As the field of artificial intelligence continues to evolve, large language models (LLMs) have become increasingly prevalent. These models, which can have billions or even trillions of parameters, are capable of impressive feats, from generating human-like text to answering complex questions. However, their size presents a significant challenge: they require substantial computational resources, making them inaccessible to many users with lower-end hardware.

One promising solution to this problem is quantization, a technique that can significantly reduce the size of these models without significantly compromising their performance. This article will explore what quantization is, how it is implemented, and its use case as a method of shrinking models to make the largest, most powerful models available to lower-end hardware.

Quantization is a process that reduces the numerical precision of the weights in a neural network. In the context of machine learning, weights are typically stored as 32-bit floating-point numbers. However, this level of precision is often not necessary for the model to function effectively. By reducing the precision of these weights, we can decrease the memory footprint of the model, making it more accessible for devices with limited computational resources. In the following I will suggest 32 to 8-bit quantization but there are other bit size quantization.

Quantization is implemented through a two-part procedure. The first part involves vector-wise quantization, where a separate normalization constant is used for each inner product in the matrix multiplication. This allows for most of the features to be quantized effectively.

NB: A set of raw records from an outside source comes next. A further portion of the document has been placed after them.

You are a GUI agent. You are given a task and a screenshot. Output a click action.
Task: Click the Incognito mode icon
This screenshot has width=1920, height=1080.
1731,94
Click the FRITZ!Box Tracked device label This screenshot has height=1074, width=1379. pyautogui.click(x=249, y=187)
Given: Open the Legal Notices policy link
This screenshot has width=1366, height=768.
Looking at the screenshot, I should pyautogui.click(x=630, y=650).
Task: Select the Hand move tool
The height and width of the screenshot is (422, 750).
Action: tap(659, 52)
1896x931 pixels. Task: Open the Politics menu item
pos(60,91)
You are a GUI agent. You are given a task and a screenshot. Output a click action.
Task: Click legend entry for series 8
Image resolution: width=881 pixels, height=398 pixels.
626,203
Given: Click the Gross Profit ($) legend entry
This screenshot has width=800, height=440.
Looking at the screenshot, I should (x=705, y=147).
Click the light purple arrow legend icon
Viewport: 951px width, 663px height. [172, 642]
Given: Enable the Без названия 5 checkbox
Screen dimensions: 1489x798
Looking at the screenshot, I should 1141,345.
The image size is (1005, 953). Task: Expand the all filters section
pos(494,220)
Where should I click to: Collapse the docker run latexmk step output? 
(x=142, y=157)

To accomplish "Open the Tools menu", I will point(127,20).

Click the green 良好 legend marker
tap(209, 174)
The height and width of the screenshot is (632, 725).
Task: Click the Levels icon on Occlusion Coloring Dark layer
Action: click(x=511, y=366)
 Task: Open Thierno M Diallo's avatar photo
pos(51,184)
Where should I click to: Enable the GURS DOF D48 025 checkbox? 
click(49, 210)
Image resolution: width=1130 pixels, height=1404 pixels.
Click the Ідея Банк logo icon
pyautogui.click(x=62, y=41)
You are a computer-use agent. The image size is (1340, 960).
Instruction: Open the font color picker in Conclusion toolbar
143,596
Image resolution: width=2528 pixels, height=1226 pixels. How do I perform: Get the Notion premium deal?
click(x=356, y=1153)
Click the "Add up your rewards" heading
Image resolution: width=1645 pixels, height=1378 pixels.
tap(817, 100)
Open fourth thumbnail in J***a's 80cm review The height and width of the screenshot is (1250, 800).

However, there are often outlier features that require more precision. These outliers are handled through a mixed-precision decomposition scheme, which isolates the outlier feature dimensions into a 16-bit matrix multiplication, while still allowing more than 99.9% of values to be multiplied in 8-bit. This two-part procedure is referred to as LLM.int8().

Quantization is a powerful tool for reducing the size of large language models. A billion parameter 16/32-bit model checkpoint can be loaded, converted to Int8, and used immediately without performance degradation. This is made possible by understanding and working around properties of highly systematic emergent features in transformer language models that dominate attention and transformer predictive performance.

As we scale models, outlier features with large magnitudes emerge and strongly affect all layers and their quantization. These outlier features are highly systematic and only representing at most 7 unique feature dimensions. By using LLM.int8(), we can perform inference in LLMs with up to 175B parameters without any performance degradation.

While quantization is a powerful tool for reducing model sizes, it's important to note that as models continue to grow in capability, we should not expect their sizes to shrink proportionally. There will likely be a minimum size per capability, and quantization will probably be the only viable method for reducing model size dramatically without compromising the subject LLM.

Quantization is a promising technique for making large language models more accessible. By reducing the precision of the weights in these models, we can significantly decrease their memory footprint without significantly compromising their performance. This makes it possible to use very large models, such as those with up to 175B parameters, on a single server with consumer GPUs. As the field of AI continues to evolve, techniques like quantization will be crucial for ensuring that the benefits of large language models are accessible to as many users as possible.